WORK INSTRUCTION: Every record here needs to be written out again exactly.
LISTED ENTRIES Block Start
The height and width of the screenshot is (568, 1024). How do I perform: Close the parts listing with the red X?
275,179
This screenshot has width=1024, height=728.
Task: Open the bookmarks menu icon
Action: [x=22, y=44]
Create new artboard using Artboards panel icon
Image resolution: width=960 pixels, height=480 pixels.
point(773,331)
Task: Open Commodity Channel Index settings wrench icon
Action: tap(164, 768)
LISTED ENTRIES Block End
YOUR RESPONSE:
The height and width of the screenshot is (568, 1024). How do I perform: Close the parts listing with the red X?
275,179
This screenshot has width=1024, height=728.
Task: Open the bookmarks menu icon
Action: [x=22, y=44]
Create new artboard using Artboards panel icon
Image resolution: width=960 pixels, height=480 pixels.
point(773,331)
Task: Open Commodity Channel Index settings wrench icon
Action: tap(164, 768)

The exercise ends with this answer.